The CFPB says that cumulative defaults on private student loans are greater than $8 billion. As a means of comparison, total private student loan debt in the U.S. is equal to about $150 billion (a fraction of the total student loan debt, which is estimated to be more than $1 trillion).

And there may be more defaults on the way for people whose monthly payments represent an unsustainable portion of their monthly income. Among recent graduates of four-year colleges, the CFPB estimates that one in ten have to pay at least 25% of their income toward student loan payments.

Arguments Against Bankruptcy Protection for Private Student Loans

Those who oppose changing the bankruptcy laws argue that people who signed up for student loans have an obligation to pay them, and that allowing those obligations to go unfulfilled would mean financial trouble for the lenders. At a hearing for the Senate Banking subcommittee last week, where this issue was discussed, Senator Bob Corker of Tennessee said that filing for bankruptcy protection for student loans is “one of the most damaging things that a consumer can possibly do.”

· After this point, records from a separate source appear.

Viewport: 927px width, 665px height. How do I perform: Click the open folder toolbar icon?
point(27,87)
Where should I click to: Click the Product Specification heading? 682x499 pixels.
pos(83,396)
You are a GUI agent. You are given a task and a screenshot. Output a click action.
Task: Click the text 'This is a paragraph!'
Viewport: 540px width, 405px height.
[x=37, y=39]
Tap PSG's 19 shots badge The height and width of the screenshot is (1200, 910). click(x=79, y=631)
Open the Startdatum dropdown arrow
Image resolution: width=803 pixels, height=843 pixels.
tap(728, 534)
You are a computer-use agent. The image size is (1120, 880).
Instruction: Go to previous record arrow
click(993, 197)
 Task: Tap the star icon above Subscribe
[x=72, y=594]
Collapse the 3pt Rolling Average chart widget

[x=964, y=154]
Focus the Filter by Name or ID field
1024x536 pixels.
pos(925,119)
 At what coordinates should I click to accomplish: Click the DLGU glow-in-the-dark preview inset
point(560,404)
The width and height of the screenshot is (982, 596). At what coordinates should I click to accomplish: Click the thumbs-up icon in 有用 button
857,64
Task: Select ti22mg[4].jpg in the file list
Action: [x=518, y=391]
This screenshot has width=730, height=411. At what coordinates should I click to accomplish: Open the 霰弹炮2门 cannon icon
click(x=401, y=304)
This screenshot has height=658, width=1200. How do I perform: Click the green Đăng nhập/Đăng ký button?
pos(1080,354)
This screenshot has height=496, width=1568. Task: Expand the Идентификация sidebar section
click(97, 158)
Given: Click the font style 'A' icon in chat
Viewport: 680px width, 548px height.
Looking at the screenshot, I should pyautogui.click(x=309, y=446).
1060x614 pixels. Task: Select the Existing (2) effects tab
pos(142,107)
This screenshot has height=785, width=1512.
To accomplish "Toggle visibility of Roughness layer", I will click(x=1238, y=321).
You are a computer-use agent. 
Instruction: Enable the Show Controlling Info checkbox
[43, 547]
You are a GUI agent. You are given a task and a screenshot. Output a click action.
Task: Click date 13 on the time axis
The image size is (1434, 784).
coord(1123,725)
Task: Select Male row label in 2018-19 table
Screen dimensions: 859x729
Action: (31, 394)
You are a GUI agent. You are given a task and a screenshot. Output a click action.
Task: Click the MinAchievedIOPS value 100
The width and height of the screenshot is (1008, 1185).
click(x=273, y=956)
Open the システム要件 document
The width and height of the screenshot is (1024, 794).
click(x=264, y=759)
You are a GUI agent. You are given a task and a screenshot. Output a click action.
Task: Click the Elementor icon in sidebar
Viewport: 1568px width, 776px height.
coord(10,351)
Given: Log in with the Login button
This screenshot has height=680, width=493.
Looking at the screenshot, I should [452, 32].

Opponents of the change also argue that allowing people to discharge those loans through bankruptcy would make student loans more expensive in the future by forcing lenders to raise the interest rates to make up for greater losses. And they point out that even if private loans could be discharged through bankruptcy, federal loans (which make up more than 85% of total student loans) could not be.

Arguments In Favor of Bankruptcy Protection for Private Student Loans

Others believe that changing the law would be a good thing. With the unemployment rate (and underemployment rate) for young people still high, and with the average student loan debt seeming to grow bigger each year, many student loan borrowers say their lives and the national economy will be irrevocably altered without some intervention.

Many people who are facing unmanageable student loan debt have resigned themselves to never paying it off – like Elie Mystal at the Above The Law blog. On a broad scale, if a generation of college graduates are not engaging in the usual economic activities that define post-college life (like buying a house), there could be a negative impact to the U.S. economy. And in fact, the CFPB has said that is a real concern. Which is a reason to give those people currently being crushed by private student loan debt a chance for a blank slate.

What’s Your Opinion?

We think this is an important issue – especially since our mission is to help people get out of debt. What drives us is to assist you in paying off your debt faster than you ever imagined. But we also know that, due to difficult circumstances, in some cases it may not be possible to pay off all one’s student debt.